▸ **The problem**
Transcribe every record that appears below, exactly and in full.

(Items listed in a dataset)

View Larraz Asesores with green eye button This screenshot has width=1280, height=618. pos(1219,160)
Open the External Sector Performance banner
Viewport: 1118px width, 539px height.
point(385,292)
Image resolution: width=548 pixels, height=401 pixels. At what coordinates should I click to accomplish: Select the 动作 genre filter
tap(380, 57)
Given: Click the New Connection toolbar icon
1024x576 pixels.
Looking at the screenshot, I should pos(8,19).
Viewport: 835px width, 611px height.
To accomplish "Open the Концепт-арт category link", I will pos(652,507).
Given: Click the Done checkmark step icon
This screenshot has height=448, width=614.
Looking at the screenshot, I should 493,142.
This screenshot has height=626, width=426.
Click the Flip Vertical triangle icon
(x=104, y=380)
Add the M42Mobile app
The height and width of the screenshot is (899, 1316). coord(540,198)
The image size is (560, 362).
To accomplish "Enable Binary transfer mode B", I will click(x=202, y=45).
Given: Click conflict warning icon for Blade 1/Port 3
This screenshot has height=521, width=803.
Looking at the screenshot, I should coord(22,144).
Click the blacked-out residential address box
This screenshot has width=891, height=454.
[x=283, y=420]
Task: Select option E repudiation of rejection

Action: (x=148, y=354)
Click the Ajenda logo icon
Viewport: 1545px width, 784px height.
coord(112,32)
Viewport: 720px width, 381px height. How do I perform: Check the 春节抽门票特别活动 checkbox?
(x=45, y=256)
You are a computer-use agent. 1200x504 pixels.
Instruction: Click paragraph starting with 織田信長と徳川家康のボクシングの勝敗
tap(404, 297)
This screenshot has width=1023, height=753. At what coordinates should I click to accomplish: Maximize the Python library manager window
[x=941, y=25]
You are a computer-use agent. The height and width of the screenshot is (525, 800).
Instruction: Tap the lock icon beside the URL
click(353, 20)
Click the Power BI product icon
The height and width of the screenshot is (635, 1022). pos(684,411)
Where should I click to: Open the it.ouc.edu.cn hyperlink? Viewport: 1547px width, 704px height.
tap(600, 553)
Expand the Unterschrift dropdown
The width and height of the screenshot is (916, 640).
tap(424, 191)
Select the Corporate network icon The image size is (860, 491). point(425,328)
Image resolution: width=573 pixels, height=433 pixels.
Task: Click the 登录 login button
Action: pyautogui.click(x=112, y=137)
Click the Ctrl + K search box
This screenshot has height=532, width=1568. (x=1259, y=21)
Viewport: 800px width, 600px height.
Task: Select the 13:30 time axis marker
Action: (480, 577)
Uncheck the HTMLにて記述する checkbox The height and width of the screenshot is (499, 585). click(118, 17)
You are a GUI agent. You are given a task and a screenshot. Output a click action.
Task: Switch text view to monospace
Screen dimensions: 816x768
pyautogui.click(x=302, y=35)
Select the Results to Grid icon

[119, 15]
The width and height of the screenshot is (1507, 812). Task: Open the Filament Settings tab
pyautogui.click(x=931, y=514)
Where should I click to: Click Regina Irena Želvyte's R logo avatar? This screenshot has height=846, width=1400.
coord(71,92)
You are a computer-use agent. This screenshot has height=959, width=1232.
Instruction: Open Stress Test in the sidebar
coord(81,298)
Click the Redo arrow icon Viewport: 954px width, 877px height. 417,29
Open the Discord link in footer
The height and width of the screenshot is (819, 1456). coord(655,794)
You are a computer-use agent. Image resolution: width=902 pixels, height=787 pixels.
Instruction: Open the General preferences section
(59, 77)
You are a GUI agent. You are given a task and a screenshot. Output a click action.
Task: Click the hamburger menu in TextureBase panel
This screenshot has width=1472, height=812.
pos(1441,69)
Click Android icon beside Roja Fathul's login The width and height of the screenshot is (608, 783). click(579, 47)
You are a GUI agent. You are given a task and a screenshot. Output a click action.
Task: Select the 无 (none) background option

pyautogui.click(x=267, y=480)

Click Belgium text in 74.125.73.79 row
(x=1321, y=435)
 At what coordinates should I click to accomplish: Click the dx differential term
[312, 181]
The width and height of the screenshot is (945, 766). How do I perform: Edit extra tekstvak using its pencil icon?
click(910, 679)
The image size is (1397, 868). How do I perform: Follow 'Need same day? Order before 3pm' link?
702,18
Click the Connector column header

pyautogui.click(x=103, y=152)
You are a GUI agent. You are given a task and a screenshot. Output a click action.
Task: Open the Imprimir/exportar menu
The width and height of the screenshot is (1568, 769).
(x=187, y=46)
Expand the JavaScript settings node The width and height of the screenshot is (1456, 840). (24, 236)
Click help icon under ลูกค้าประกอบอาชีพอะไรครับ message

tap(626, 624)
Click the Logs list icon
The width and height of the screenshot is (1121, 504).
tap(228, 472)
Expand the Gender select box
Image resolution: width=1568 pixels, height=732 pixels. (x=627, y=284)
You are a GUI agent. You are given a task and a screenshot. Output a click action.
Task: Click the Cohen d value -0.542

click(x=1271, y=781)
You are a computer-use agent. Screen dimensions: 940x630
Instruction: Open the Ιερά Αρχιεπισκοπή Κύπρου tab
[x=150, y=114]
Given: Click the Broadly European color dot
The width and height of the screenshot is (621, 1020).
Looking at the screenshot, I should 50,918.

▸ **The completed task**
View Larraz Asesores with green eye button This screenshot has width=1280, height=618. pos(1219,160)
Open the External Sector Performance banner
Viewport: 1118px width, 539px height.
point(385,292)
Image resolution: width=548 pixels, height=401 pixels. At what coordinates should I click to accomplish: Select the 动作 genre filter
tap(380, 57)
Given: Click the New Connection toolbar icon
1024x576 pixels.
Looking at the screenshot, I should pos(8,19).
Viewport: 835px width, 611px height.
To accomplish "Open the Концепт-арт category link", I will pos(652,507).
Given: Click the Done checkmark step icon
This screenshot has height=448, width=614.
Looking at the screenshot, I should 493,142.
This screenshot has height=626, width=426.
Click the Flip Vertical triangle icon
(x=104, y=380)
Add the M42Mobile app
The height and width of the screenshot is (899, 1316). coord(540,198)
The image size is (560, 362).
To accomplish "Enable Binary transfer mode B", I will click(x=202, y=45).
Given: Click conflict warning icon for Blade 1/Port 3
This screenshot has height=521, width=803.
Looking at the screenshot, I should coord(22,144).
Click the blacked-out residential address box
This screenshot has width=891, height=454.
[x=283, y=420]
Task: Select option E repudiation of rejection

Action: (x=148, y=354)
Click the Ajenda logo icon
Viewport: 1545px width, 784px height.
coord(112,32)
Viewport: 720px width, 381px height. How do I perform: Check the 春节抽门票特别活动 checkbox?
(x=45, y=256)
You are a computer-use agent. 1200x504 pixels.
Instruction: Click paragraph starting with 織田信長と徳川家康のボクシングの勝敗
tap(404, 297)
This screenshot has width=1023, height=753. At what coordinates should I click to accomplish: Maximize the Python library manager window
[x=941, y=25]
You are a computer-use agent. The height and width of the screenshot is (525, 800).
Instruction: Tap the lock icon beside the URL
click(353, 20)
Click the Power BI product icon
The height and width of the screenshot is (635, 1022). pos(684,411)
Where should I click to: Open the it.ouc.edu.cn hyperlink? Viewport: 1547px width, 704px height.
tap(600, 553)
Expand the Unterschrift dropdown
The width and height of the screenshot is (916, 640).
tap(424, 191)
Select the Corporate network icon The image size is (860, 491). point(425,328)
Image resolution: width=573 pixels, height=433 pixels.
Task: Click the 登录 login button
Action: pyautogui.click(x=112, y=137)
Click the Ctrl + K search box
This screenshot has height=532, width=1568. (x=1259, y=21)
Viewport: 800px width, 600px height.
Task: Select the 13:30 time axis marker
Action: (480, 577)
Uncheck the HTMLにて記述する checkbox The height and width of the screenshot is (499, 585). click(118, 17)
You are a GUI agent. You are given a task and a screenshot. Output a click action.
Task: Switch text view to monospace
Screen dimensions: 816x768
pyautogui.click(x=302, y=35)
Select the Results to Grid icon

[119, 15]
The width and height of the screenshot is (1507, 812). Task: Open the Filament Settings tab
pyautogui.click(x=931, y=514)
Where should I click to: Click Regina Irena Želvyte's R logo avatar? This screenshot has height=846, width=1400.
coord(71,92)
You are a computer-use agent. This screenshot has height=959, width=1232.
Instruction: Open Stress Test in the sidebar
coord(81,298)
Click the Redo arrow icon Viewport: 954px width, 877px height. 417,29
Open the Discord link in footer
The height and width of the screenshot is (819, 1456). coord(655,794)
You are a computer-use agent. Image resolution: width=902 pixels, height=787 pixels.
Instruction: Open the General preferences section
(59, 77)
You are a GUI agent. You are given a task and a screenshot. Output a click action.
Task: Click the hamburger menu in TextureBase panel
This screenshot has width=1472, height=812.
pos(1441,69)
Click Android icon beside Roja Fathul's login The width and height of the screenshot is (608, 783). click(579, 47)
You are a GUI agent. You are given a task and a screenshot. Output a click action.
Task: Select the 无 (none) background option

pyautogui.click(x=267, y=480)

Click Belgium text in 74.125.73.79 row
(x=1321, y=435)
 At what coordinates should I click to accomplish: Click the dx differential term
[312, 181]
The width and height of the screenshot is (945, 766). How do I perform: Edit extra tekstvak using its pencil icon?
click(910, 679)
The image size is (1397, 868). How do I perform: Follow 'Need same day? Order before 3pm' link?
702,18
Click the Connector column header

pyautogui.click(x=103, y=152)
You are a GUI agent. You are given a task and a screenshot. Output a click action.
Task: Open the Imprimir/exportar menu
The width and height of the screenshot is (1568, 769).
(x=187, y=46)
Expand the JavaScript settings node The width and height of the screenshot is (1456, 840). (24, 236)
Click help icon under ลูกค้าประกอบอาชีพอะไรครับ message

tap(626, 624)
Click the Logs list icon
The width and height of the screenshot is (1121, 504).
tap(228, 472)
Expand the Gender select box
Image resolution: width=1568 pixels, height=732 pixels. (x=627, y=284)
You are a GUI agent. You are given a task and a screenshot. Output a click action.
Task: Click the Cohen d value -0.542

click(x=1271, y=781)
You are a computer-use agent. Screen dimensions: 940x630
Instruction: Open the Ιερά Αρχιεπισκοπή Κύπρου tab
[x=150, y=114]
Given: Click the Broadly European color dot
The width and height of the screenshot is (621, 1020).
Looking at the screenshot, I should 50,918.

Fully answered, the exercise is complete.